# How to glaze or cloud over doll eyes?



## arattin (Jul 18, 2010)

Need some assistance from the good folks at the Haunt Forum. I am creating a zombie baby doll prop and need to glaze or cloud over the the doll's plastic eyes. How best can I accomplish it?


----------



## Otaku (Dec 3, 2004)

Try a nail polish, maybe a finishing coat or translucent type of color. I use it for glazing hot-melt glue corpse teeth.


----------



## BadMonkey (Sep 7, 2011)

arattin, I actually used hot glue to glaze over the eyes of my zombie baby. It gave the effect of not only being semi-translucent, but it also pooled a little around the rims to give a little extra-yuck! Just a thought.


----------



## arattin (Jul 18, 2010)

Badmonkey,
Could you pretty please post a pic or two of your zombie baby, particularly illustrating the eyes?
Thank you!
arattin


----------



## arattin (Jul 18, 2010)

Thank you very much for the advice Otaku!


----------



## joker (Sep 25, 2007)

You might try doing kind of a white wash over the eye with some watered down acrylic, let dry and then use 2 part epoxy over that. 

2 part epoxy works great for getting a nice wet look for eyes.


----------



## Doc Doom (Aug 28, 2008)

Try masking the eyes and spraying with a matte finish clear spray paint or Dullcoat.


----------



## Bascombe (May 18, 2010)

I oversprayed some eyes once by accident and thought, "I'll bet denatured alcohol would clean that off." So I got some denatured and a Q-tip and went to work.
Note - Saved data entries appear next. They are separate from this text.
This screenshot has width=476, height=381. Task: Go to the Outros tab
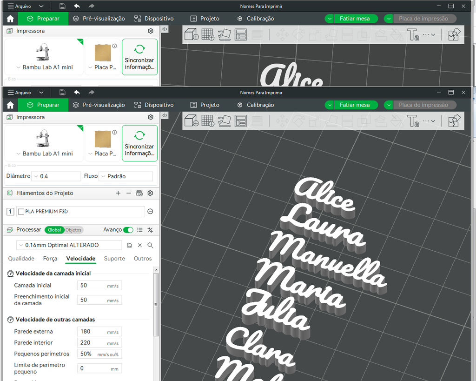tap(143, 259)
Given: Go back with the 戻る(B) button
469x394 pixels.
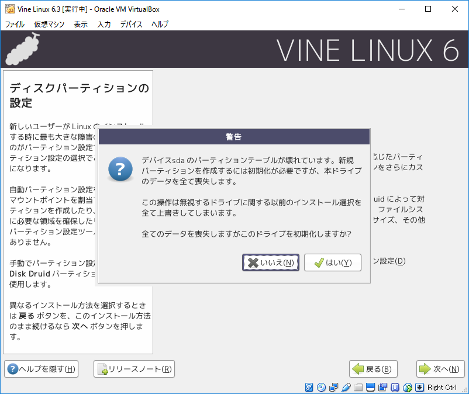Looking at the screenshot, I should click(x=373, y=369).
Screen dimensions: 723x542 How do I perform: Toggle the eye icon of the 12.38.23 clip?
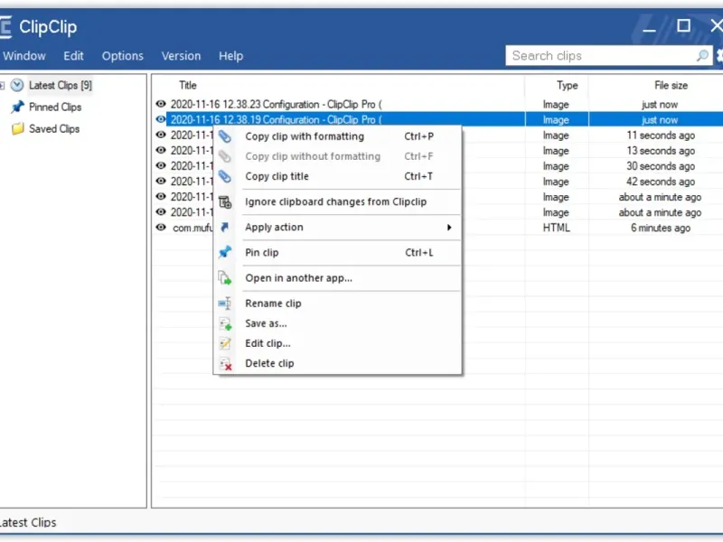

When I was done, the finish was all gone from the doll eyes and they had that corpsy clouded over effect.

Serendipitous


----------



## RoxyBlue (Oct 6, 2008)

^Acetone (as in nail polish remover) could also work, depending on the type of plastic the eyes are made of.


----------



## stagehand1975 (Feb 22, 2010)

A thin coat of superglue, it tends to dry in random white cloudy pattern.


----------



## debbie5 (Mar 2, 2007)

Absinthe.


----------



## BadMonkey (Sep 7, 2011)

arattin said:


> Badmonkey,
> Could you pretty please post a pic or two of your zombie baby, particularly illustrating the eyes?
> Thank you!
> arattin


My Facebook Page is public. greenwoodhaunt. Check out the Cast of Characters Album. "Baby Zee" has two pix in there!


----------



## joker (Sep 25, 2007)

BadMonkey said:


> My Facebook Page is public. greenwoodhaunt. Check out the Cast of Characters Album. "Baby Zee" has two pix in there!


----------



## BadMonkey (Sep 7, 2011)

Thanks, Joker! That's her!


----------



## Bascombe (May 18, 2010)

I painted doll eyes with some craft glow in the dark paint as well. I think you have to recoat every year or so because it doesn't have alot of umph, but it's still creepy


----------



## arattin (Jul 18, 2010)

Thank you all for the advice and that truly creepy baby Zee pic! I have a few spare acrylic eyes and will likely experiment using the techniques that you have suggested. May post the results and include some pics.


----------